By Michel Riemersma
Amid increased nuclear weapons budgets and serious nuclear tension between the US and North Korea, 7 July 2017 could surprisingly become a landmark date in global nuclear disarmament. From 15 June until 7 July, the General Assembly of the United Nations holds its second ‘Conference to Negotiate a Legally Binding Instrument to Prohibit Nuclear Weapons, Leading Towards their Total Elimination’. Depending on the results of the conference, investors might have to make some tough decisions on the exclusion of nuclear weapons producers from their portfolios.
During the first conference in March 2017, 132 countries attended the negotiations. Dutch peace organisation PAX concludes that “it is already clear that there is extensive support for a comprehensive prohibition of these weapons of mass destruction”. Essential for financial institutions is the possibility that the financing of nuclear weapons developers and producers might be forbidden by such a new instrument. The Draft Treaty, released on 22 May, prohibits State Parties to “Assist, encourage, or induce, in any way, anyone to engage in any activity prohibited to a State Party under this Convention”. The implementation of the Convention on Cluster Munitions by multiple states shows that ‘assistance’ can be interpreted to prohibit financing and investment of controversial weapons. The nuclear Treaty is likely to be interpreted in the same way. For example, the Austrian delegation expressed that “the prohibition on assistance would also apply to financing” nuclear weapons.

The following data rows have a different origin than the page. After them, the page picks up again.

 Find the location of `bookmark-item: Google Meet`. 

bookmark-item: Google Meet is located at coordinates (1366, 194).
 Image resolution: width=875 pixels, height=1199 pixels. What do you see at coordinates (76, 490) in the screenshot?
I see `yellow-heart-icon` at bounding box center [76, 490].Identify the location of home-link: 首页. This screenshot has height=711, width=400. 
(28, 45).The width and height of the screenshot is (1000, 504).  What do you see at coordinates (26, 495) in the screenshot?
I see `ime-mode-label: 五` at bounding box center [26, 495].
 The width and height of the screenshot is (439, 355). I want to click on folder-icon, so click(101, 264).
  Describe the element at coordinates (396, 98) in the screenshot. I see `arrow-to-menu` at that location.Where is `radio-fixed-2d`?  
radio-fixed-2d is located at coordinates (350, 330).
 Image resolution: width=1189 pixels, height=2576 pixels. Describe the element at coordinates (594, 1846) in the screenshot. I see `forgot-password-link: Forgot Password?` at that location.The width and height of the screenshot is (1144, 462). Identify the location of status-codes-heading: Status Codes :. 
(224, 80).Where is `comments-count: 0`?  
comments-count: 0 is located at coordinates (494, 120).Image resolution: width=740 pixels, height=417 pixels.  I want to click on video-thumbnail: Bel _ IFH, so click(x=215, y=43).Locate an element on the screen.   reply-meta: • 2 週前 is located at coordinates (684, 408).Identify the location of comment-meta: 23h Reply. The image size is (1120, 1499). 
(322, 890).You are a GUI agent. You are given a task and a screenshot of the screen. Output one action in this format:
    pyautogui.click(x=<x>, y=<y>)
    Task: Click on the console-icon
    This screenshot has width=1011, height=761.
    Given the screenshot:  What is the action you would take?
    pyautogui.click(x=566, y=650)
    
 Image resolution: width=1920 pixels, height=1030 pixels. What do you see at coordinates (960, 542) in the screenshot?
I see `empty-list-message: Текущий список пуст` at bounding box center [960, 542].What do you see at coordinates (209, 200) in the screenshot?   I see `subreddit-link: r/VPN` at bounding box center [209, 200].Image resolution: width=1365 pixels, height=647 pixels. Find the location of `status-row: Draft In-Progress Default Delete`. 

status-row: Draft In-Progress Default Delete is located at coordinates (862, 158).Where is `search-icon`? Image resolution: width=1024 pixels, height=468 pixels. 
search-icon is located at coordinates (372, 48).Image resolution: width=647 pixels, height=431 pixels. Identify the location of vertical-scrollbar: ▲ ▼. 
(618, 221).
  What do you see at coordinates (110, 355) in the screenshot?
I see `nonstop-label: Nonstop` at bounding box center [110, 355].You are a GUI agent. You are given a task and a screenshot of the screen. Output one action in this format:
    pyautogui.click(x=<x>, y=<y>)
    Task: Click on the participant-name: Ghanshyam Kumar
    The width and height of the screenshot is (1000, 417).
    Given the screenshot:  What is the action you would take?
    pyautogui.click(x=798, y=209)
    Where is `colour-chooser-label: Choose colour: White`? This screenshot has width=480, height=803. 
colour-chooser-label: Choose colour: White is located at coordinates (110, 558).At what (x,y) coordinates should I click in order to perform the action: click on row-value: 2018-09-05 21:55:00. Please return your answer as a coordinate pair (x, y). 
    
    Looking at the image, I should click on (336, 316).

PAX’s annual ‘Don’t Bank on the Bomb’ study shows that financial institutions often rely on guidance from national governments and international regulations for drafting responsible investment policies. These financial institutions should be aware of the potential impact the UN Conference can have on their portfolios. The 2016 ‘Don’t Bank on the Bomb’ study found that “390 banks, insurance companies, pension funds and asset managers from 26 countries were found that invest significantly in the nuclear weapon industry”. PAX argues that “financial institutions provide crucial and necessary support to companies, so that they are able to carry out their projects. Most nuclear armed states rely on private companies for the production, maintenance and modernization of their nuclear weapons”. Similar to the stigmatising effect of the 2008 Convention on Cluster Munitions, PAX states that a ban on nuclear weapons will “limit the flow of financing to the companies involved in nuclear arsenals and thereby have a concrete impact beyond the countries that initially accede to the treaty”. Therefore, even though the five states recognised as having nuclear weapons by the Non-Proliferation Treaty - US, Russia, China, France and the UK - are not participating in the conference, the UN treaty might impact their nuclear arsenals.
Financial institutions should closely monitor the UN negotiations this summer and be prepared to dismantle their nuclear weapons portfolios.